AD : Je remarque qu’il y a une question de cycles. Aussi bien au niveau du public que des esthétiques, il y a différentes vagues. Dans le contexte de la ville, Marseille a à certains moments été une place forte pour les musiques électroniques, puis cela est retombé. Certains courants musicaux ont été extrêmement porteurs ici avant de laisser place à d’autres. Plus globalement, la musique électronique se réinvente aujourd’hui, avec des artistes qui viennent de la pop ou autre et qui intègrent la musique électronique à leur travail, qui reviennent par exemple à la house comme certaines stars américaines qui injectent de la soulful house dans leurs productions. C’est un courant continu où tout se transforme, c’est ce qui fait la richesse du genre. Depuis 2020, on voit une partie de la jeunesse qui a découvert la musique électronique à travers une scène plus dure, plus hard music, hard trance, indus, etc. C’est l’une des dynamiques de cette scène. De nos jours, il y a beaucoup de public et beaucoup de producteurs, notamment français, qui ont des carrières internationales très rapidement. La scène a beaucoup évolué, elle s’est transformée, peut-être qu’il y a une étude à faire sur l’impact du Covid et le durcissement de la musique, l’accélération des tempos (rires). En tout cas, la dynamique est assez créative. Nous accompagnons beaucoup de collectifs à l’année, de Caisson Gauche à Métaphore, en passant par Paradoxe, Omerta, PH4, Parea… Certains ont déjà une histoire et une expérience mais il y en a beaucoup qui se sont créés il y a à peine deux ans et sont déjà capables aujourd’hui de porter des événements, d’avoir une réflexion sur la programmation. Ce sont eux qui sont le plus en lien avec l’air du temps.

PAE : La spécificité de la musique électronique, c’est qu’elle traverse beaucoup d’autres esthétiques musicales, se nourrissant elle-même des courants qu’elle influence. C’est une régénération permanente. C’était le cas historiquement et c’est de plus en plus vrai aujourd’hui et cela lui confère un caractère universel par rapport à d’autres genres. Les artistes de musique électronique peuvent produire partout dans le monde, à distance. En cela c’est connecté avec l’idée d’utopie, de mixité, de diversité.

AD : Toutes les valeurs que l’on promeut au sein du Cabaret et dans ce festival sont communes à ce milieu. La question de la diversité, de la parité, la promotion de valeurs de tolérance, d’inclusivité, le travail sur la prévention des violences sexistes ou sexuelles, tout cela s’intègre dans notre réflexion sur ce festival car c’est aussi un temps d’échanges et d’information avec le public. Avec nos partenaires, on a créé cette année un espace central dans la cour Jobin (Risokyo) qui va rassembler huit partenaires acteurs de terrain en matière de réduction des risques en milieu festif.

 

Après avoir occupé une place alternative, peut-on parler d’institutionnalisation des musiques électroniques aujourd’hui ?

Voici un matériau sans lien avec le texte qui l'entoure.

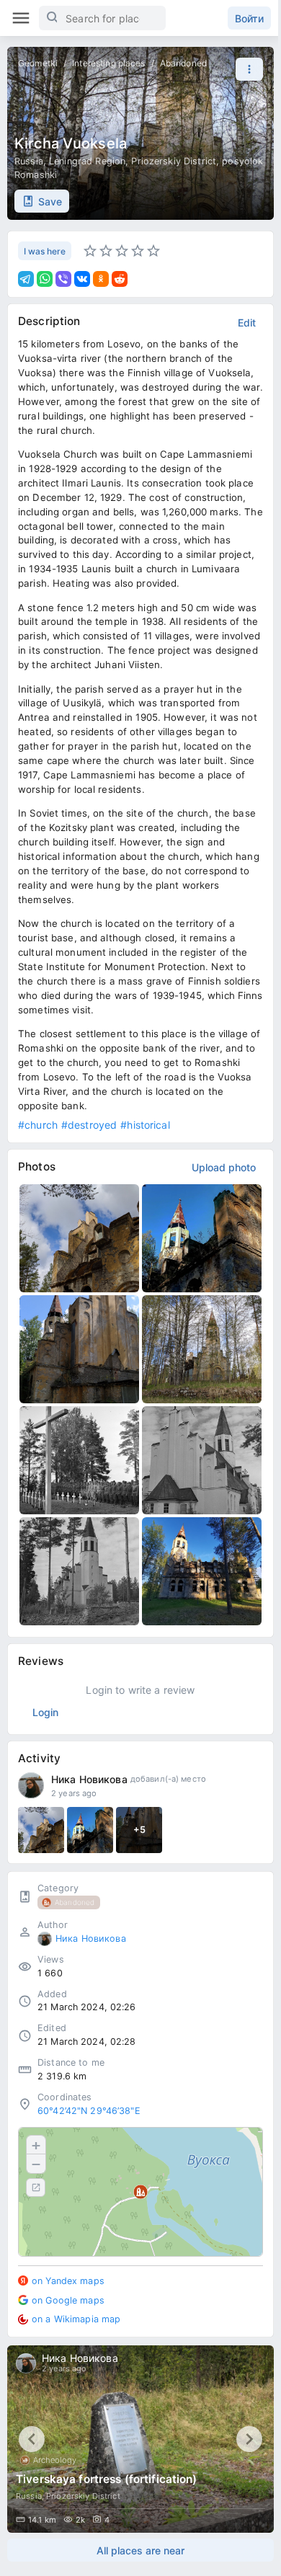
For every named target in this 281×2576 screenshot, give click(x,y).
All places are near (140, 2550)
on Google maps (68, 2300)
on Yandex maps (68, 2280)
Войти (249, 18)
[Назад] (31, 2439)
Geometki (38, 63)
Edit (247, 322)
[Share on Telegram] (26, 279)
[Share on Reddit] (120, 279)
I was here (45, 251)
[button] (245, 69)
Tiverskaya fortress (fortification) (106, 2479)
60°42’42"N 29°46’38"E (88, 2110)
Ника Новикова (89, 1779)
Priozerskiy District (173, 161)
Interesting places (108, 63)
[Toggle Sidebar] (21, 18)
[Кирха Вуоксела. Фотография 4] (202, 1349)
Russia (28, 161)
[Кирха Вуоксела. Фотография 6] (202, 1460)
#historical (144, 1125)
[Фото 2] (90, 1830)
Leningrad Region (87, 161)
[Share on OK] (101, 279)
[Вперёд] (249, 2439)
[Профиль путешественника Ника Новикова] (31, 1785)
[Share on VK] (82, 279)
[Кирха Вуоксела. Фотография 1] (79, 1238)
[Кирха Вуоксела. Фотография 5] (79, 1460)
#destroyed (89, 1125)
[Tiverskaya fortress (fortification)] (140, 2439)
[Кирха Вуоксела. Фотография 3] (79, 1349)
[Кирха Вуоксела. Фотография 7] (79, 1571)
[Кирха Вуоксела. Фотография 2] (202, 1238)
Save (50, 201)
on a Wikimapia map (76, 2319)
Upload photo (224, 1167)
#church (38, 1125)
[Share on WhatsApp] (45, 279)
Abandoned (183, 63)
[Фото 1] (41, 1830)
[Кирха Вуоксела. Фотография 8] (202, 1571)
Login (45, 1712)
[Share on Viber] (63, 279)
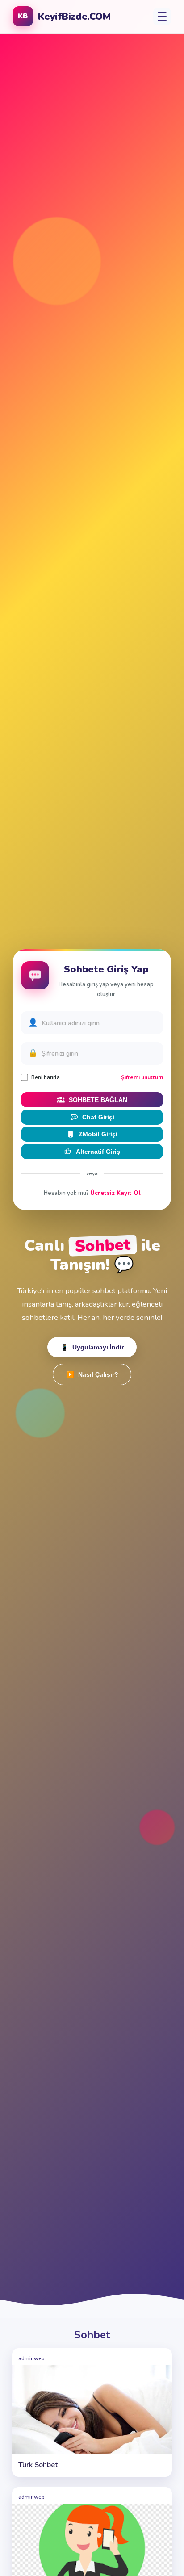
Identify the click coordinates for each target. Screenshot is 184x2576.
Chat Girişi (98, 1117)
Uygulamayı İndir (92, 1347)
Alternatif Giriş (98, 1151)
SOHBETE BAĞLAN (98, 1099)
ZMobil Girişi (98, 1134)
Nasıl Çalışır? (92, 1374)
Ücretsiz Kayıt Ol (115, 1193)
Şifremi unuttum (142, 1077)
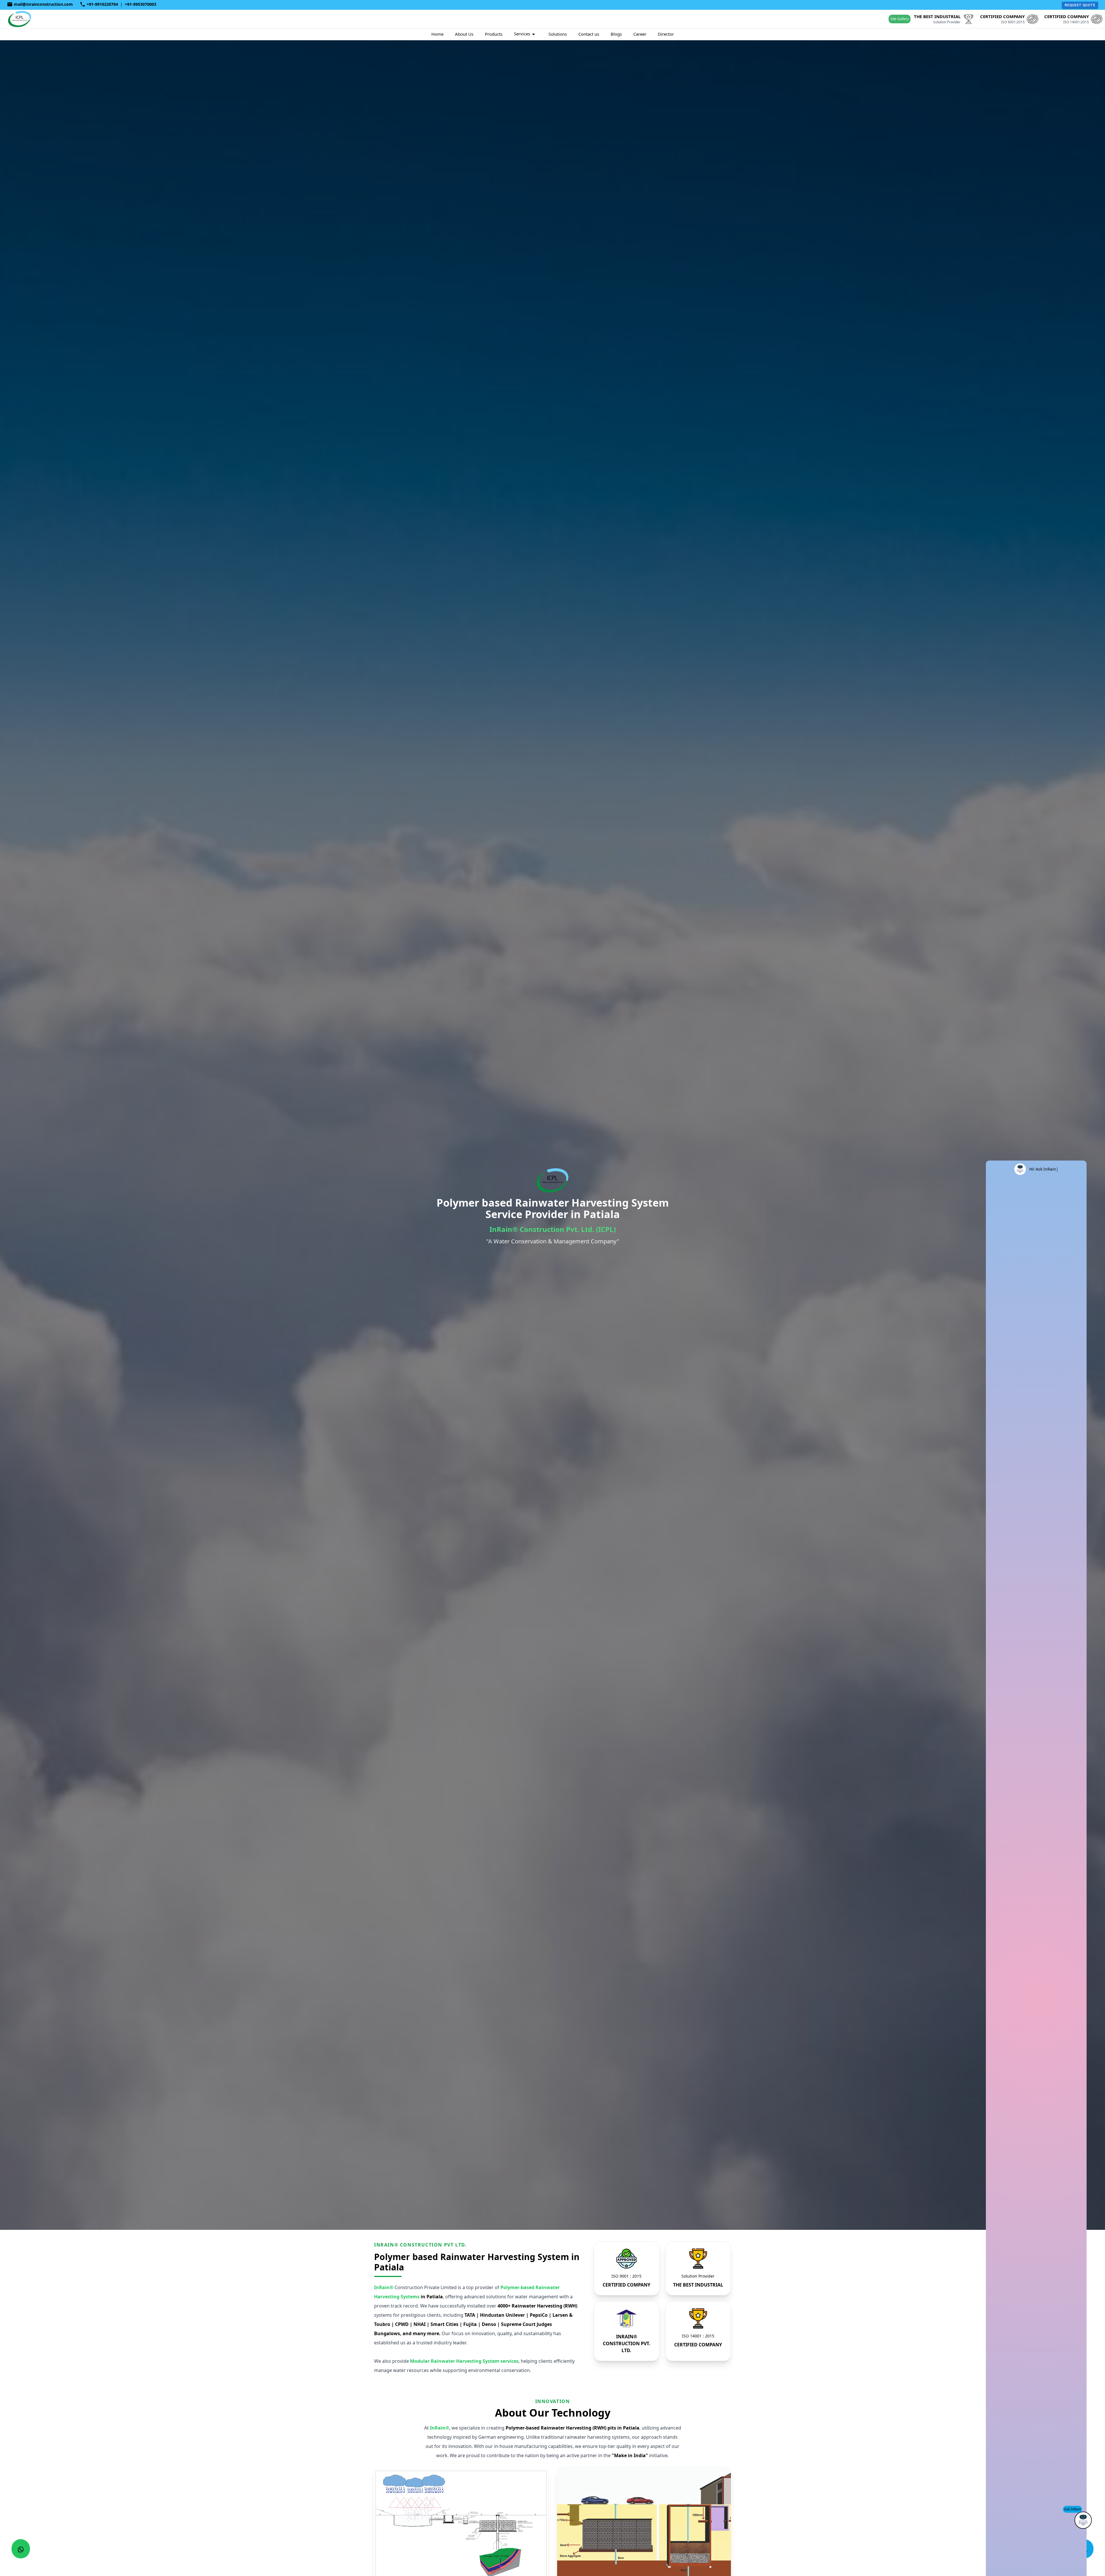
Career (639, 34)
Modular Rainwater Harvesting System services (464, 2361)
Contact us (588, 34)
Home (437, 34)
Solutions (557, 34)
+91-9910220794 (102, 4)
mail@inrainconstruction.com (43, 4)
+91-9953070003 (140, 4)
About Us (464, 34)
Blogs (616, 34)
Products (493, 34)
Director (666, 34)
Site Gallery (899, 18)
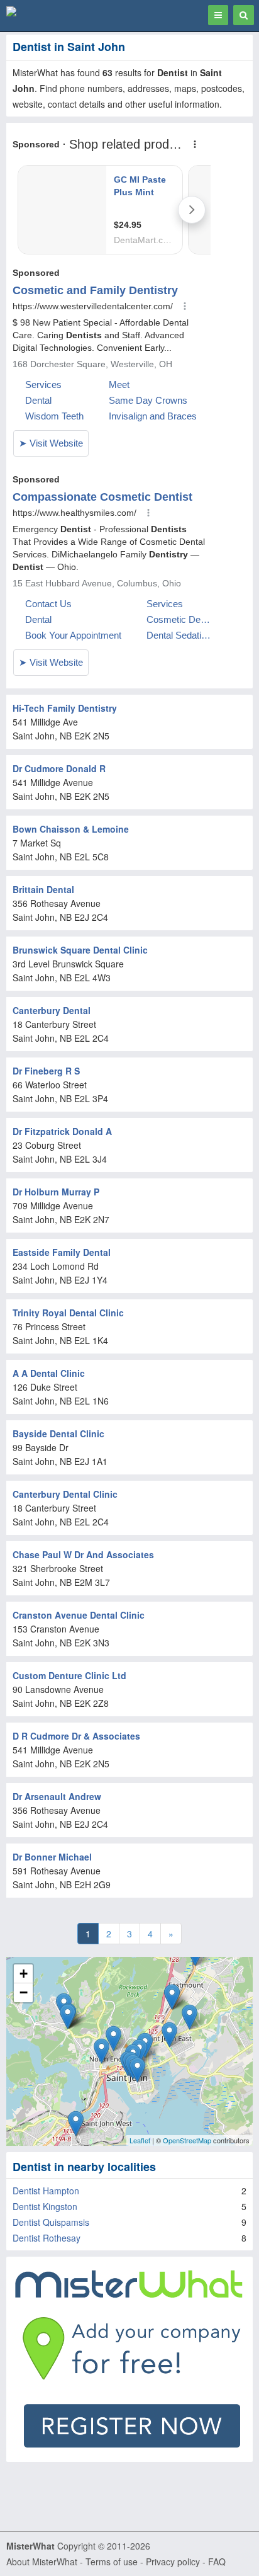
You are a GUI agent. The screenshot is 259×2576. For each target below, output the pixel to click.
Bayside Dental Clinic (58, 1433)
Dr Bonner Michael (52, 1856)
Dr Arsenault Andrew (57, 1796)
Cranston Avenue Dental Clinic (79, 1615)
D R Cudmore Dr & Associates (76, 1736)
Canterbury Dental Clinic (65, 1494)
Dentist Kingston (45, 2206)
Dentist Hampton (46, 2190)
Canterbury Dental (52, 1010)
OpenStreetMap (187, 2140)
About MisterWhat (41, 2561)
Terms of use (111, 2561)
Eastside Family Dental (62, 1252)
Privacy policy (173, 2561)
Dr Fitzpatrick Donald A (62, 1131)
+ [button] (23, 1973)
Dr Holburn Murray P (56, 1191)
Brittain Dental (43, 889)
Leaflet (140, 2140)
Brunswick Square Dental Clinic (80, 949)
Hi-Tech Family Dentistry (65, 708)
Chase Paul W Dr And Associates (83, 1554)
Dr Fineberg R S (46, 1070)
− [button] (23, 1992)
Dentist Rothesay (46, 2237)
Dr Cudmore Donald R (59, 768)
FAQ (217, 2561)
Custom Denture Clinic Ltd (69, 1675)
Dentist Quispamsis (51, 2222)
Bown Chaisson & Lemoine (71, 829)
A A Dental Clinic (49, 1373)
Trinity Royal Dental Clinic (68, 1312)
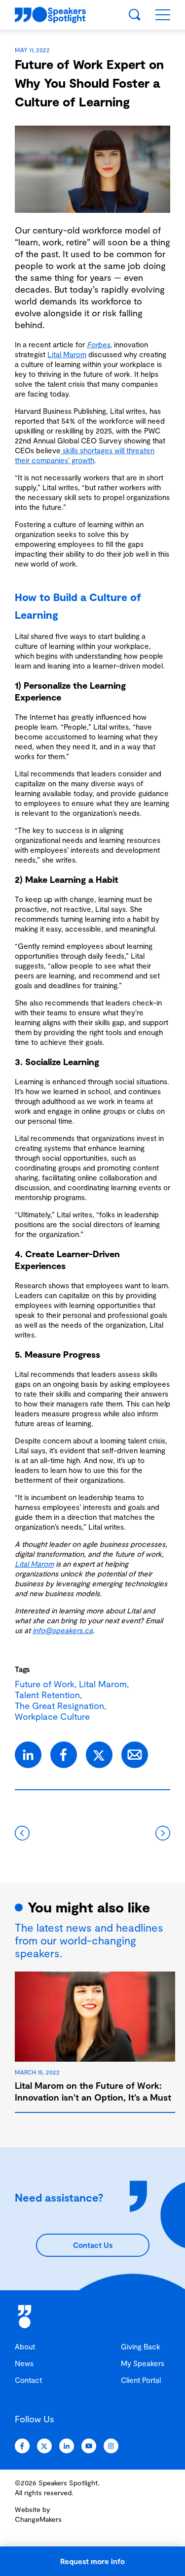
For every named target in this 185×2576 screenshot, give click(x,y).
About (25, 2346)
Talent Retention (47, 1694)
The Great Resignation (59, 1705)
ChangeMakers (38, 2519)
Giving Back (140, 2346)
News (24, 2363)
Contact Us (92, 2245)
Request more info (92, 2561)
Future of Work (44, 1683)
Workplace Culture (52, 1716)
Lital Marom (66, 354)
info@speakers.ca (63, 1630)
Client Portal (141, 2379)
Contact (28, 2379)
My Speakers (142, 2363)
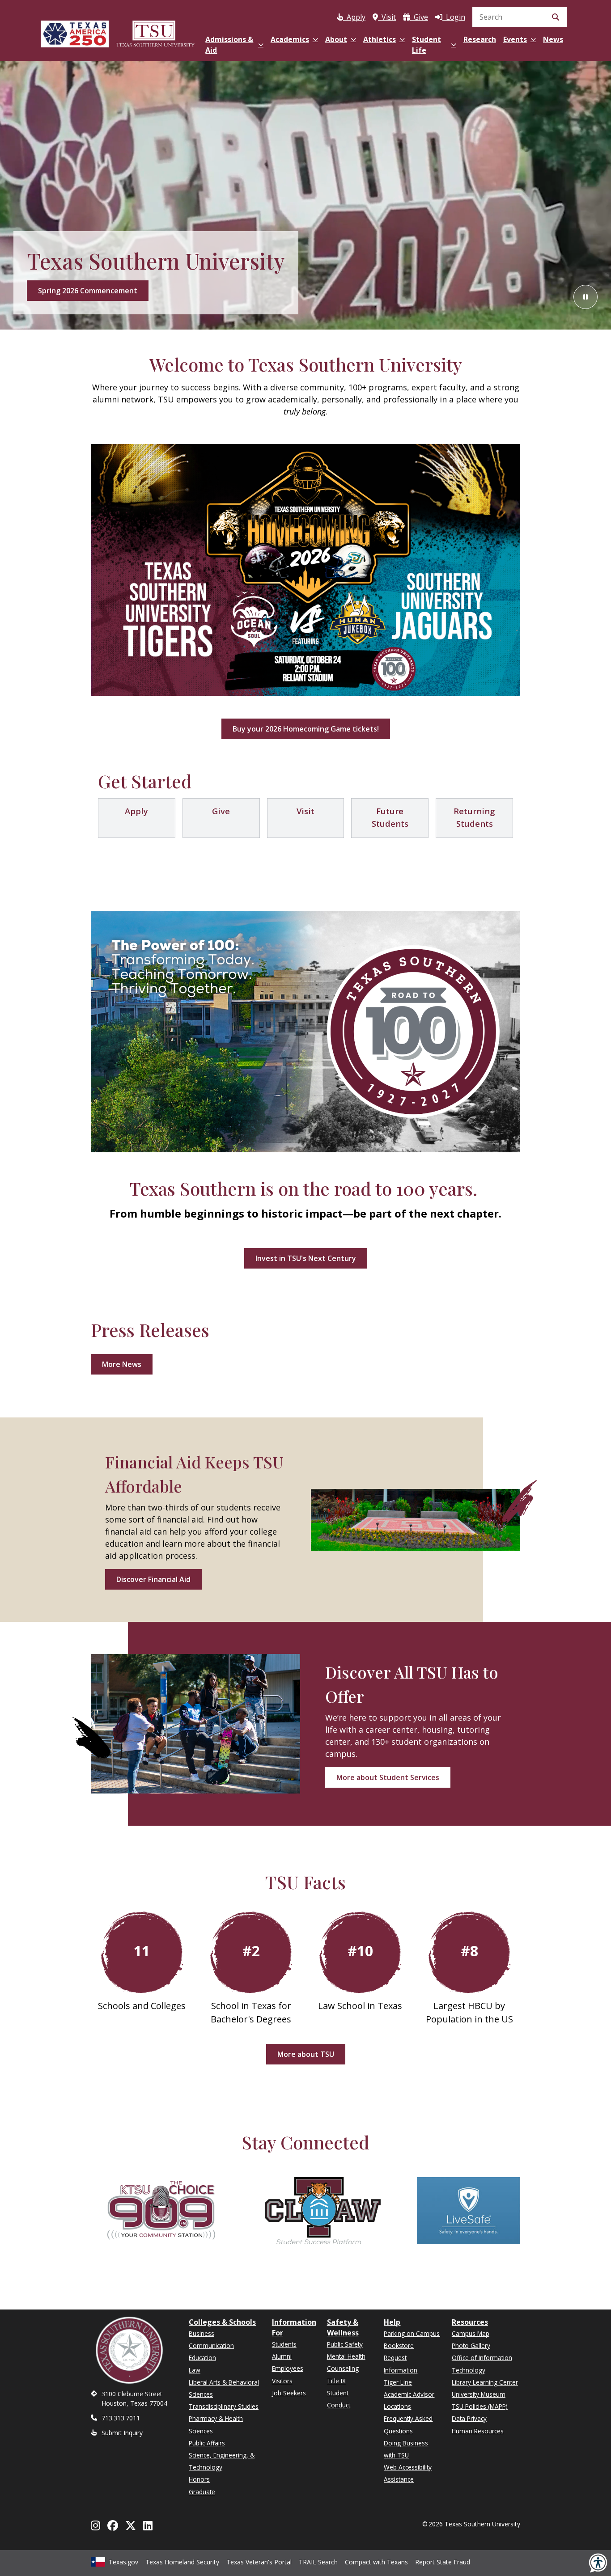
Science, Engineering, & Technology (222, 2461)
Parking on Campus (412, 2333)
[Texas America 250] (75, 32)
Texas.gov (123, 2562)
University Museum (478, 2394)
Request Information (400, 2363)
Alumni (282, 2356)
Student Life (426, 44)
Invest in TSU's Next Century (305, 1258)
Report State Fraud (442, 2562)
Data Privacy (469, 2418)
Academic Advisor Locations (409, 2400)
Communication (211, 2345)
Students (284, 2344)
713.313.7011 (121, 2418)
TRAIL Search (318, 2562)
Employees (287, 2368)
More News (121, 1364)
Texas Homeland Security (182, 2562)
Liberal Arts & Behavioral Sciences (224, 2388)
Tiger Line (398, 2382)
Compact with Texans (376, 2562)
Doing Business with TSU (406, 2449)
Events (515, 39)
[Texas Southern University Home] (155, 32)
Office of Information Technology (482, 2363)
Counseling (343, 2368)
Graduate (202, 2491)
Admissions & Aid (229, 44)
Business (201, 2333)
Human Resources (478, 2431)
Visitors (282, 2381)
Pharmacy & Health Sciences (216, 2424)
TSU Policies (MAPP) (480, 2406)
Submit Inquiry (122, 2432)
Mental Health (346, 2356)
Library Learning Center (485, 2382)
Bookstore (399, 2345)
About (336, 39)
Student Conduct (338, 2399)
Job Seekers (289, 2393)
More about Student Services (387, 1777)
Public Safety (345, 2344)
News (553, 39)
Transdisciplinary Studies (224, 2406)
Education (202, 2357)
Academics (290, 39)
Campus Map (470, 2333)
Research (479, 39)
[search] (519, 17)
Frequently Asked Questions (408, 2424)
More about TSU (305, 2054)
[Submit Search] (555, 17)
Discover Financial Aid (153, 1579)
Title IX (336, 2381)
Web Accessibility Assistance (408, 2473)
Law (194, 2370)
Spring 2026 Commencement (87, 291)
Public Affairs (207, 2443)
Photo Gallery (471, 2345)
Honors (199, 2479)
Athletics (379, 39)
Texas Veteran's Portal (259, 2562)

AD : Il y a encore du chemin à faire, nous travaillons justement sur la création de l’antenne régionale de Technopol, qui est le syndicat historique des musiques électroniques en France. À une certaine époque, les événements de musique électronique étaient annulés, parfois à la dernière minute, à cause d’une diabolisation de ce genre, bien que les organisateurs aient fait toutes les démarches réglementaires. Technopol est la première association créée afin que les musiques électroniques soient institutionnalisées, ou du moins considérées au même titre que les autres musiques actuelles, pour pouvoir discuter avec le ministère de la Culture et pas uniquement le ministre de l’Intérieur, et pour que certaines actions soient menées envers la professionnalisation du milieu. Technopol apporte une réelle réflexion sur la question des valeurs, c’est un fer de lance en matière d’éco-responsabilité, de parité, de diversité, d’accessibilité…

 

Propos reccueillis par Barbara Chossis

 

Utopia Festival : les 23 et 24/09 à la Friche la Belle de Mai (41 rue Jobin, 3e).